• **Task objective**
Locate the line bearing "Films (334, 29)" in the material below, then reproduce it and each following line up to and including the line bearing "Privacy Policy (856, 1877)".

• **Data extract**
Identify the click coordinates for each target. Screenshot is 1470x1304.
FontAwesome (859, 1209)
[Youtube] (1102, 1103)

--

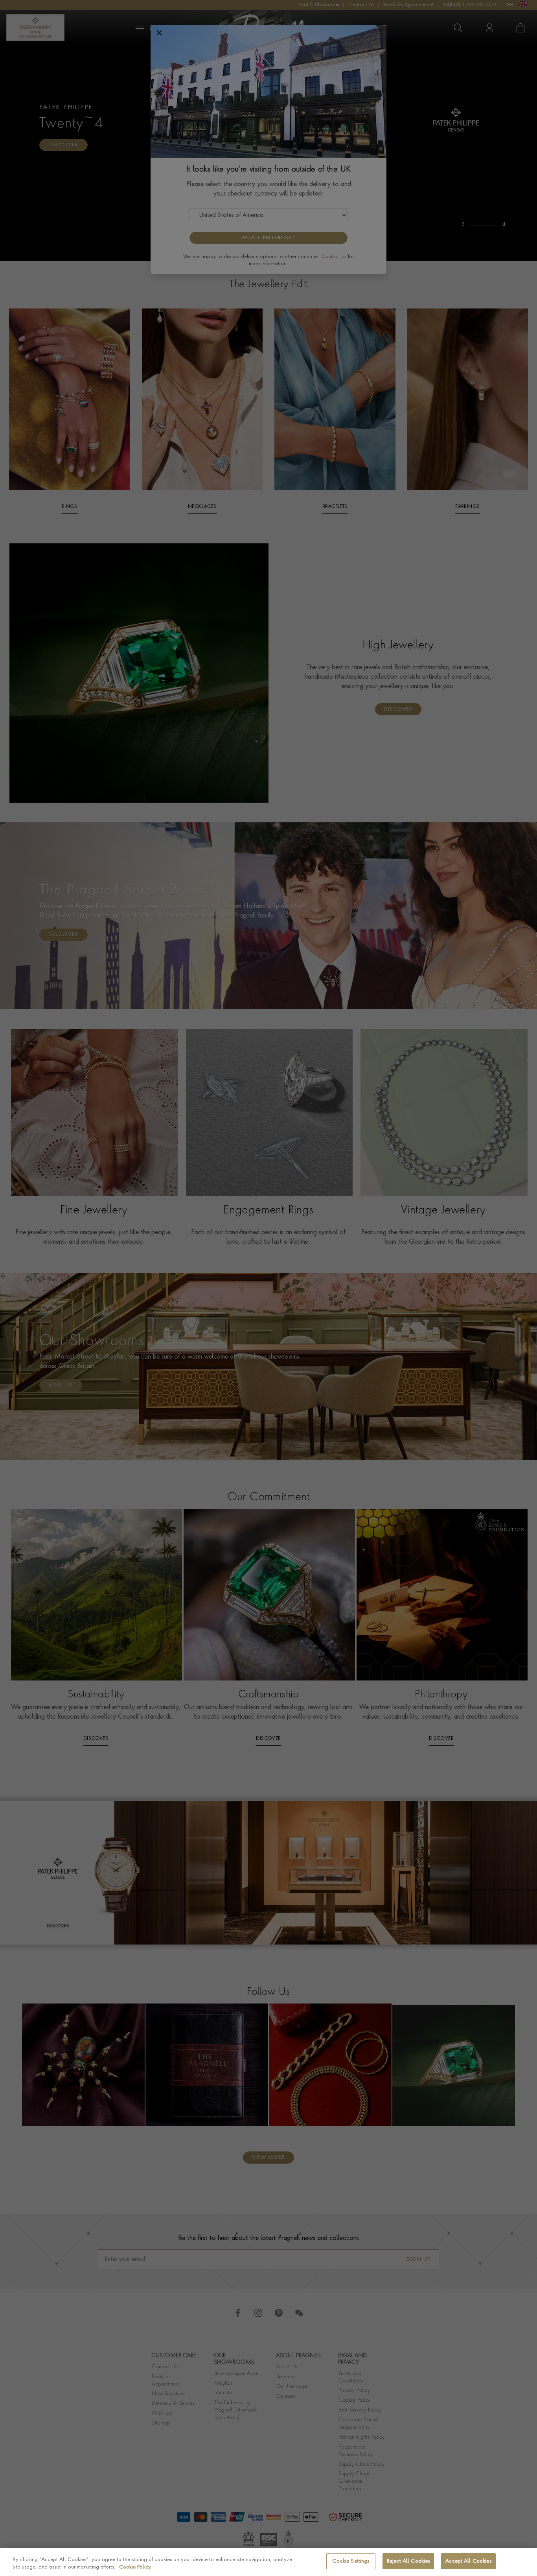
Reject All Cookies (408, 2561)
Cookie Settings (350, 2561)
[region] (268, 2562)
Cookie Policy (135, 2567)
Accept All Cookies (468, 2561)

---

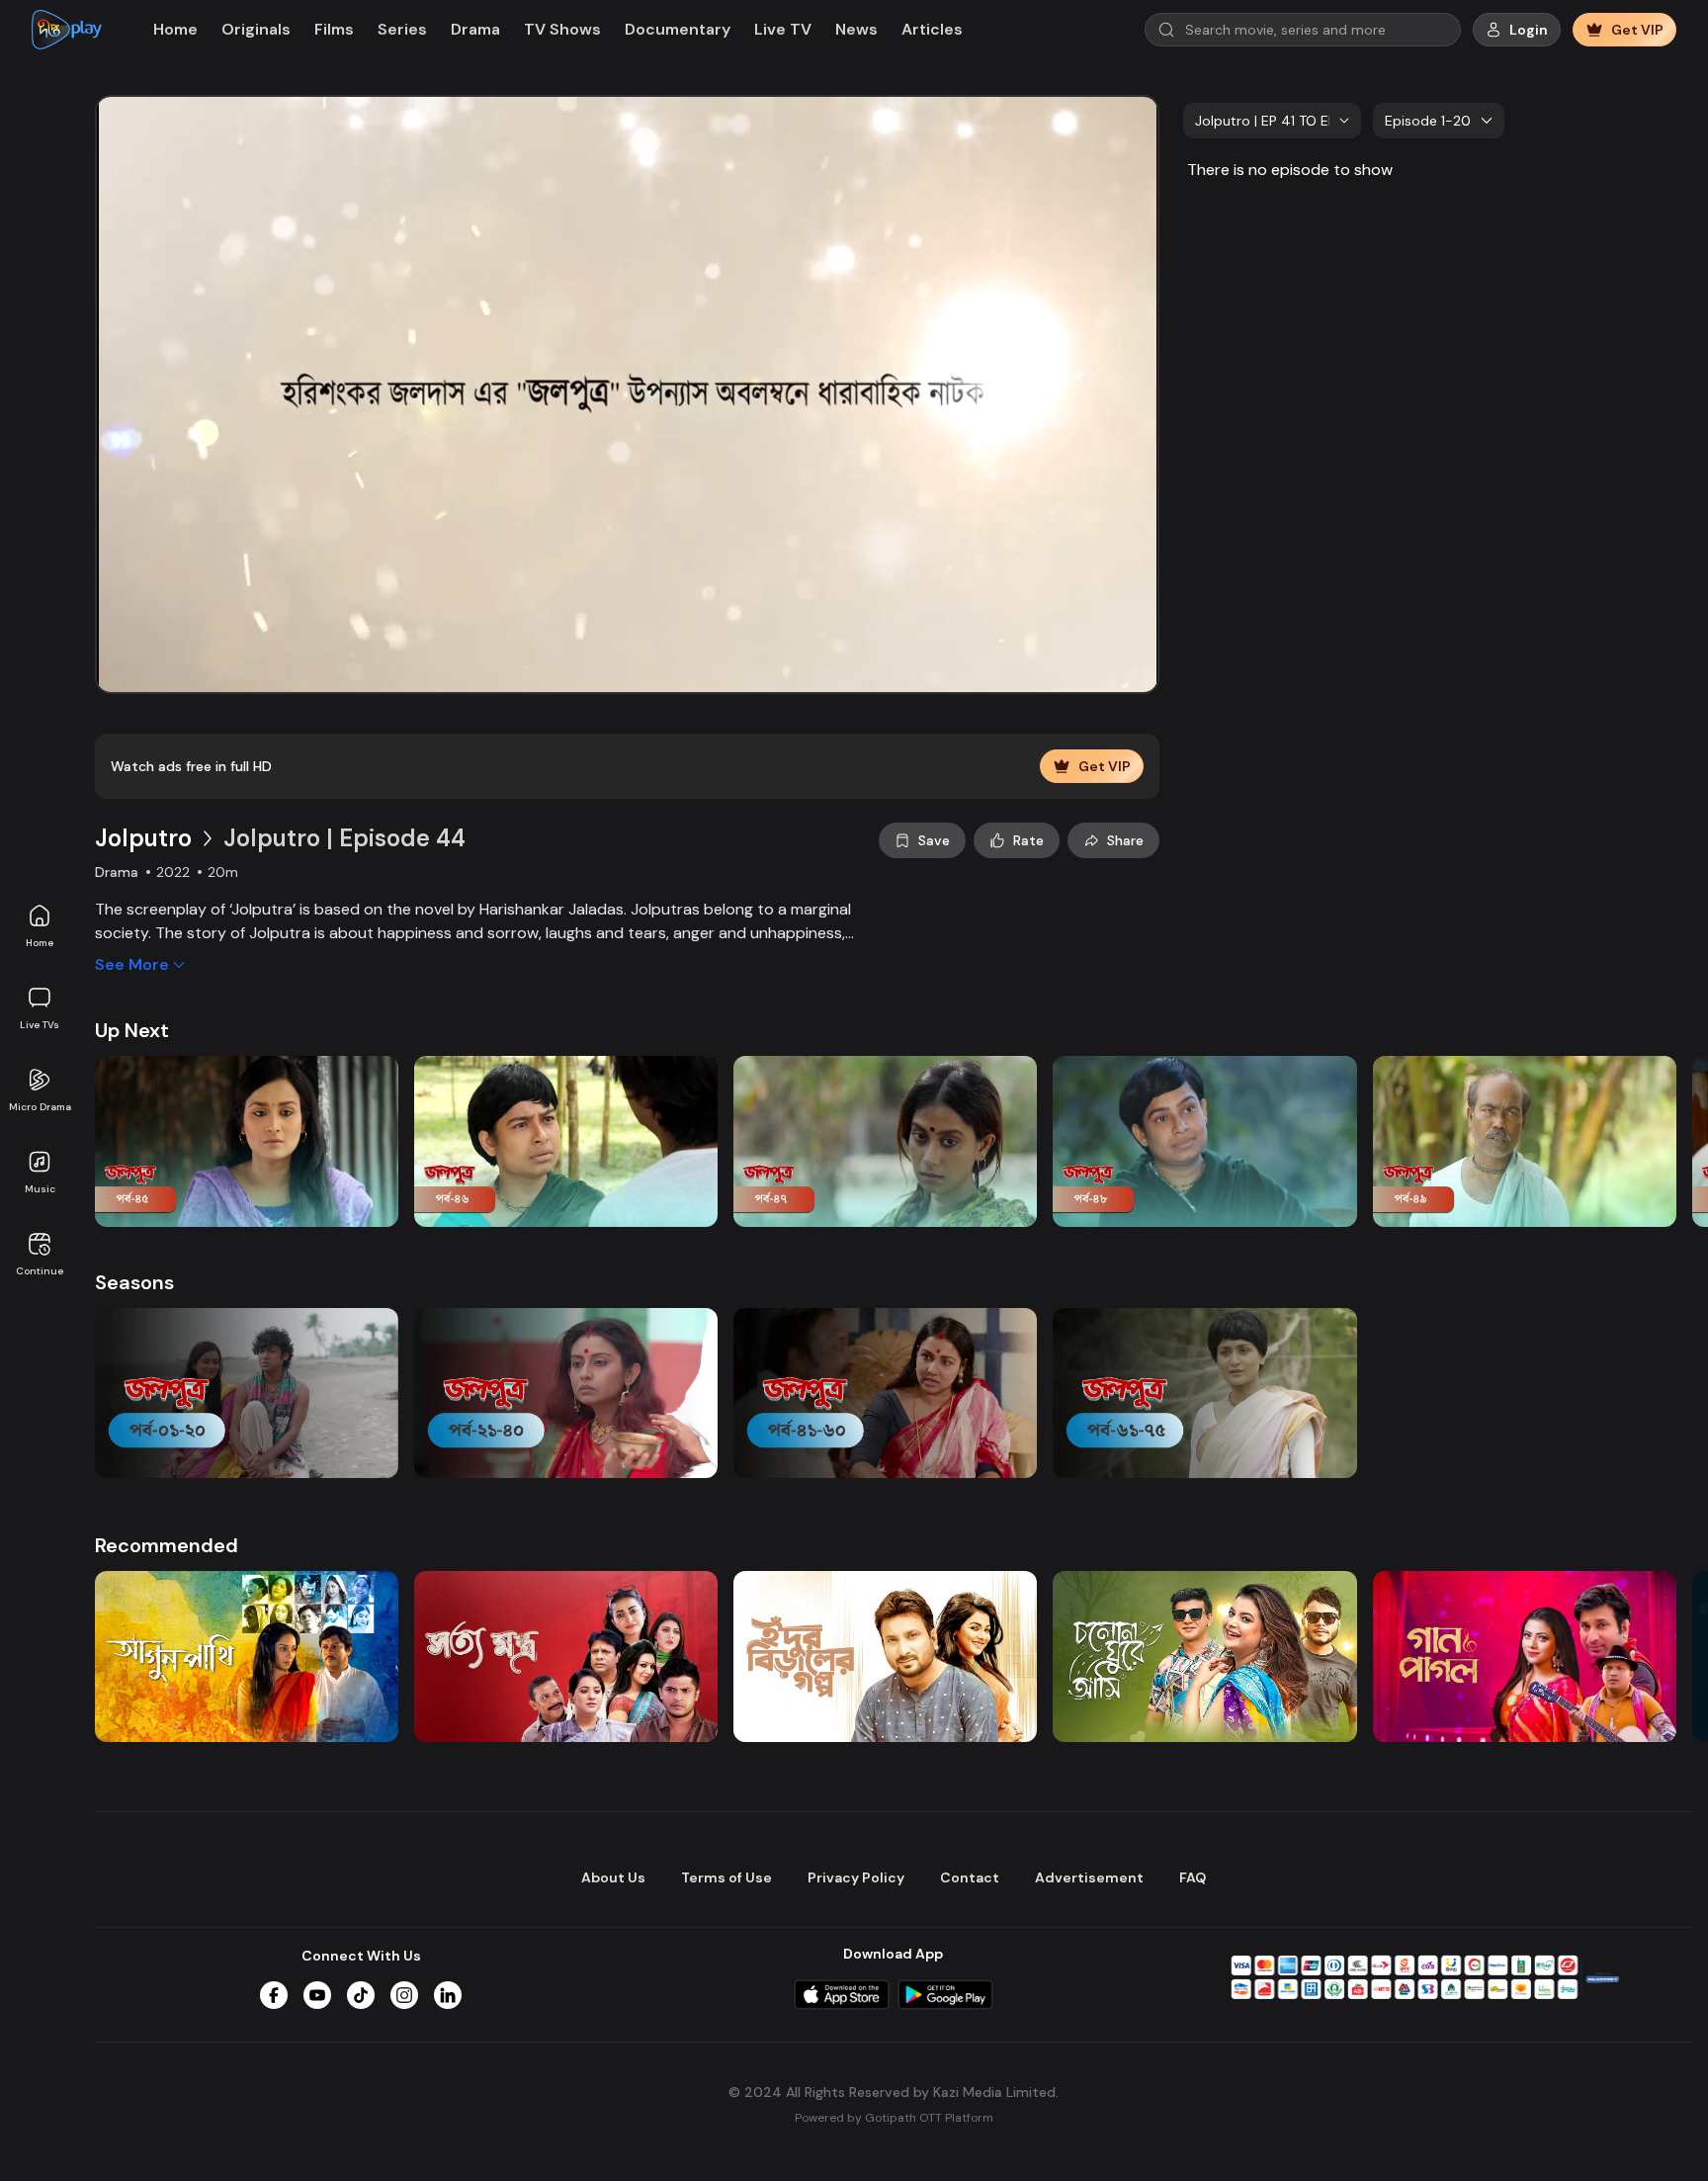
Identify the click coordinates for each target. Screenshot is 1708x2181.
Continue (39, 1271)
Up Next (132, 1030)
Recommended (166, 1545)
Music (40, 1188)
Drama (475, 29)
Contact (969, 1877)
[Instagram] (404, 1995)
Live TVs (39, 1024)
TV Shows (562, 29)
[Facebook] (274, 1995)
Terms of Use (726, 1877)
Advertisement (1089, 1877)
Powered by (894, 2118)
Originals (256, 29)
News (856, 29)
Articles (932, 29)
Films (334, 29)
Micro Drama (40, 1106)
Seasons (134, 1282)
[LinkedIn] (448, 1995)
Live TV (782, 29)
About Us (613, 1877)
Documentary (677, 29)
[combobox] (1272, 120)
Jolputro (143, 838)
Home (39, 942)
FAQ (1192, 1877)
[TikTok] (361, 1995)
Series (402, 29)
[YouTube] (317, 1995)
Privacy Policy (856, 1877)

• **Final answer**
Films (334, 29)
Micro Drama (40, 1106)
Seasons (134, 1282)
[LinkedIn] (448, 1995)
Live TV (782, 29)
About Us (613, 1877)
Documentary (677, 29)
[combobox] (1272, 120)
Jolputro (143, 838)
Home (39, 942)
FAQ (1192, 1877)
[TikTok] (361, 1995)
Series (402, 29)
[YouTube] (317, 1995)
Privacy Policy (856, 1877)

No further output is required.